### ACTIVITY
Once the line holding "920x560 pixels. Task: Click" is found in the listing below, write it out and each later line exactly, up to and including the one holding "Where should I".

### DATASET RECORDS
+-------+

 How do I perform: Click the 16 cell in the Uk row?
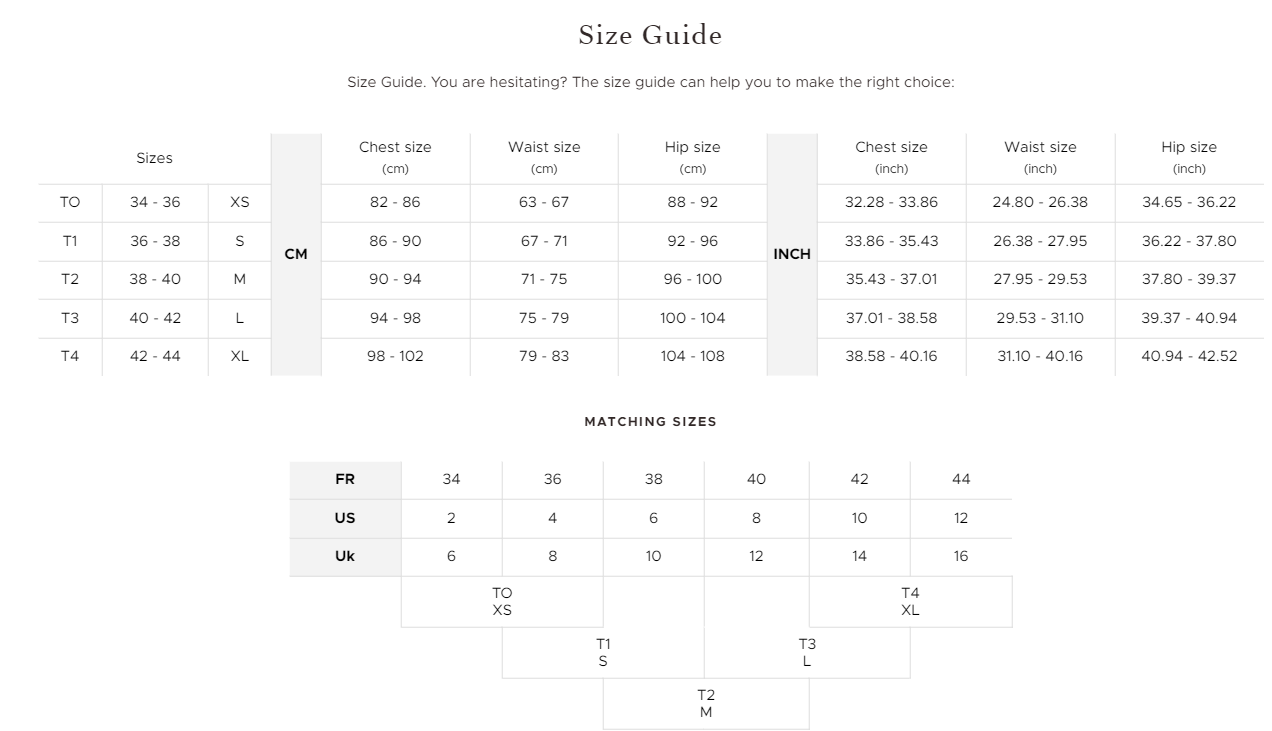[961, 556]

+-------+

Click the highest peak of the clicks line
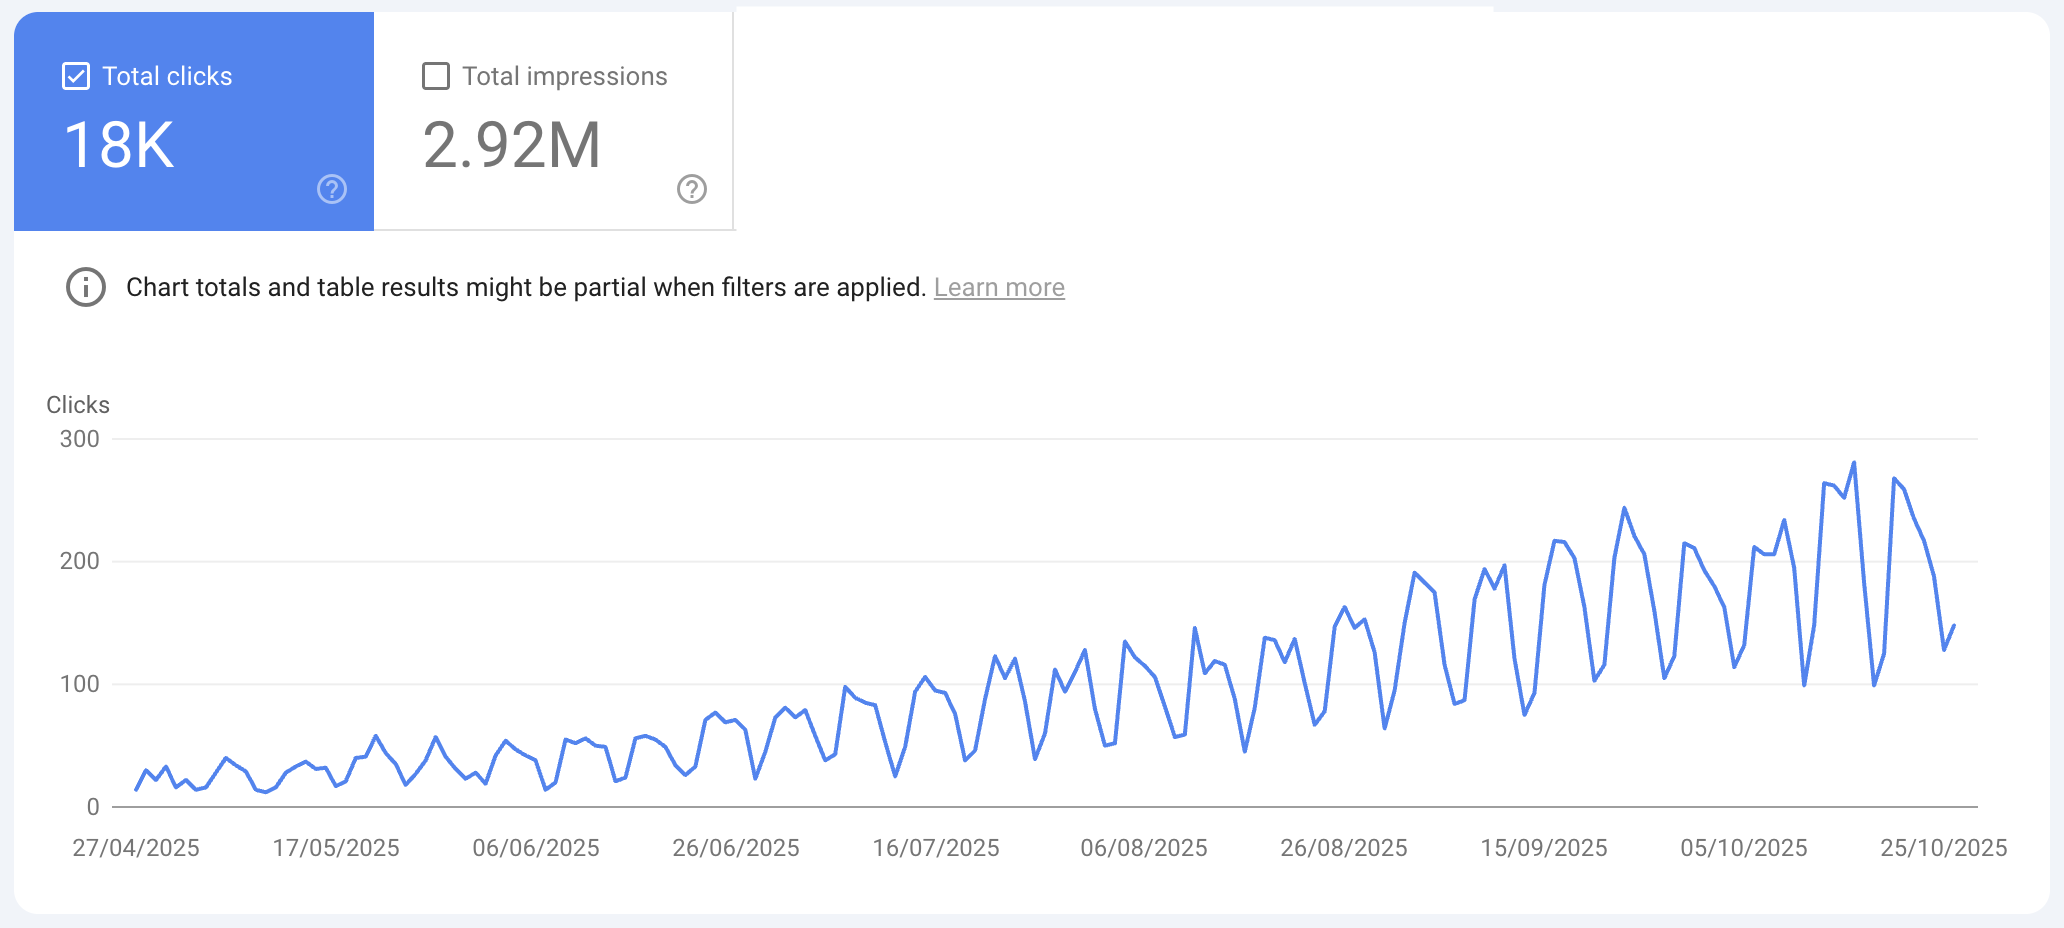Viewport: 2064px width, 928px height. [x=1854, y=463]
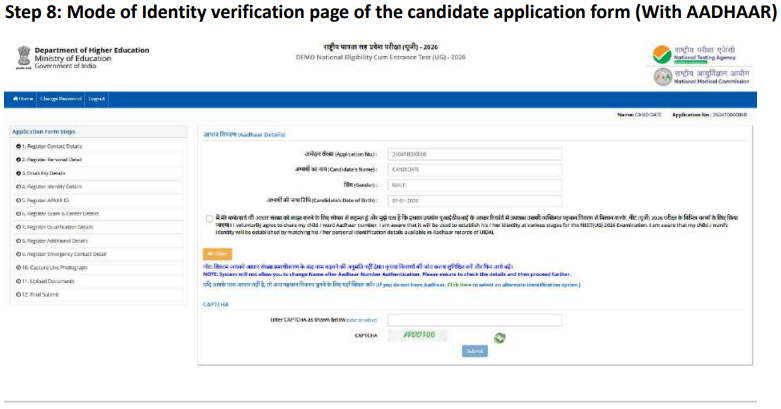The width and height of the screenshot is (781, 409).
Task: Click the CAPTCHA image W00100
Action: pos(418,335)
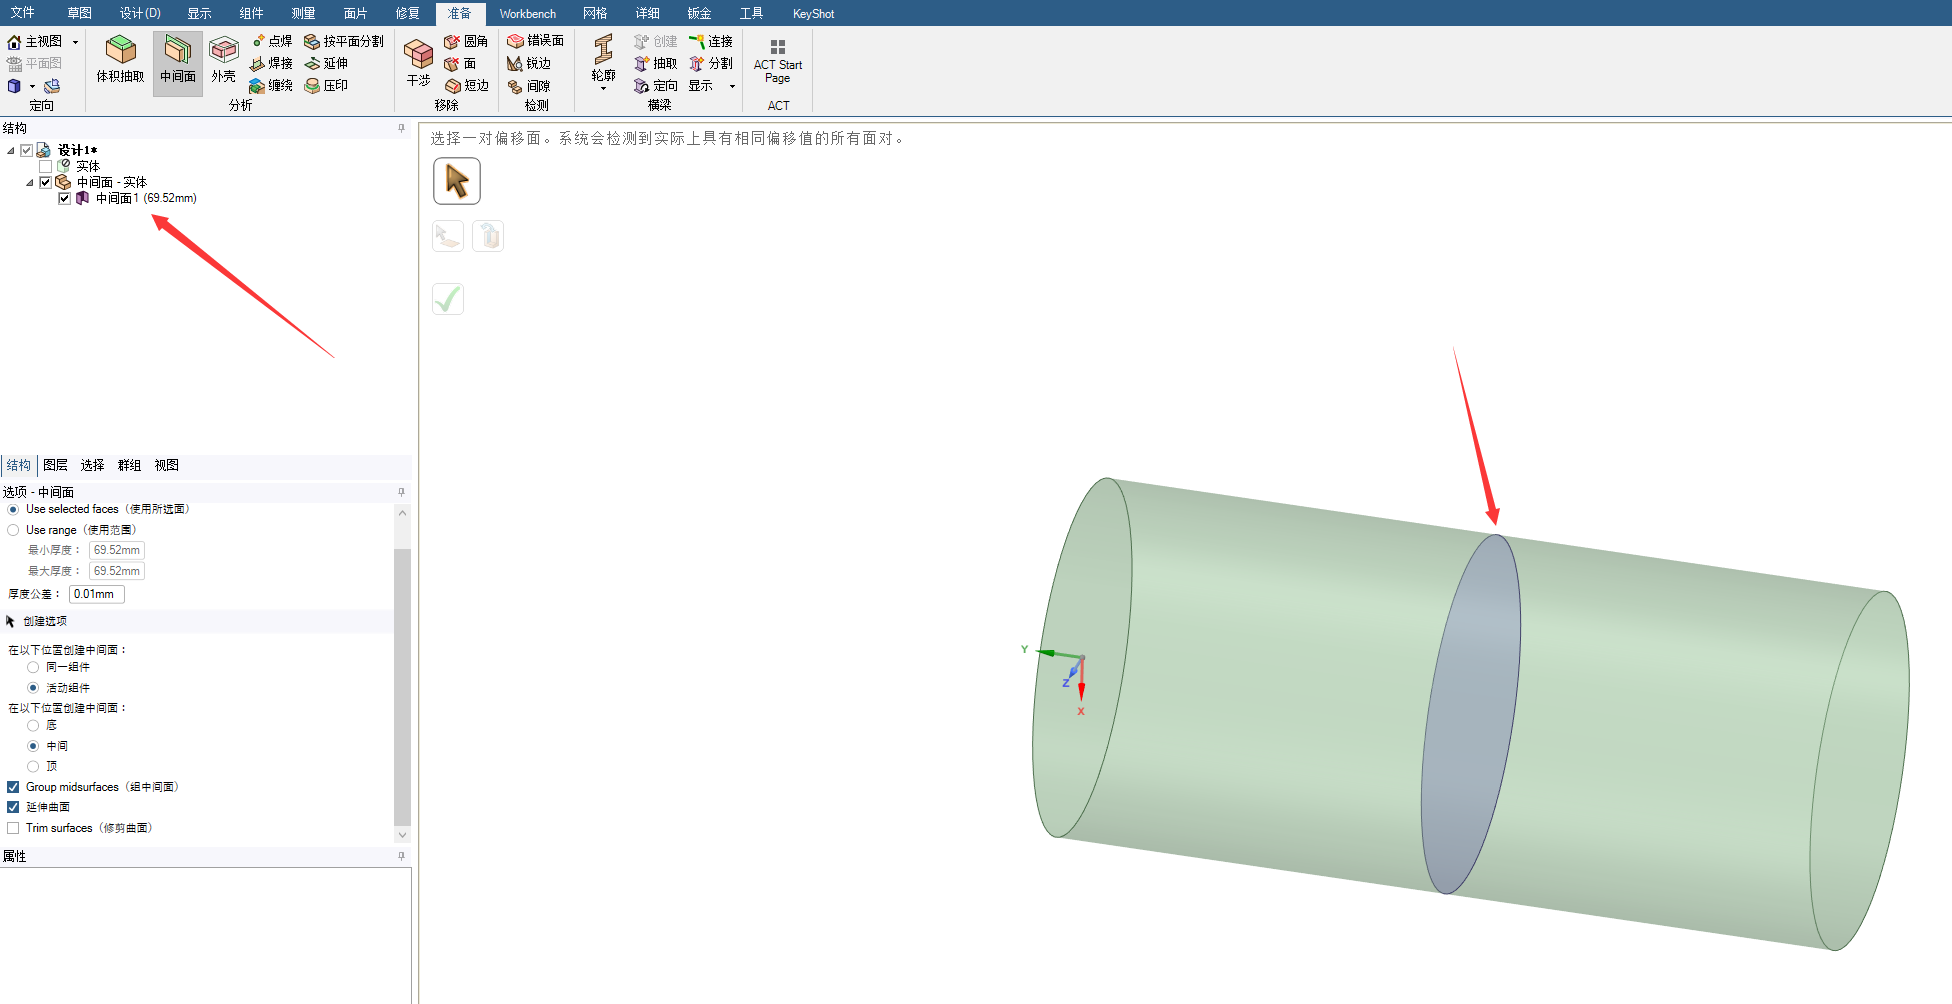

+-------+

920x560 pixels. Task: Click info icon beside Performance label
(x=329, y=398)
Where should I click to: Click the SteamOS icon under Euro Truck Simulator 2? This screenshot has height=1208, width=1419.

+-------+

### EXERCISE RESULT
920x560 pixels. Task: Click info icon beside Performance label
(x=329, y=398)
Where should I click to: Click the SteamOS icon under Euro Truck Simulator 2? This screenshot has height=1208, width=1419.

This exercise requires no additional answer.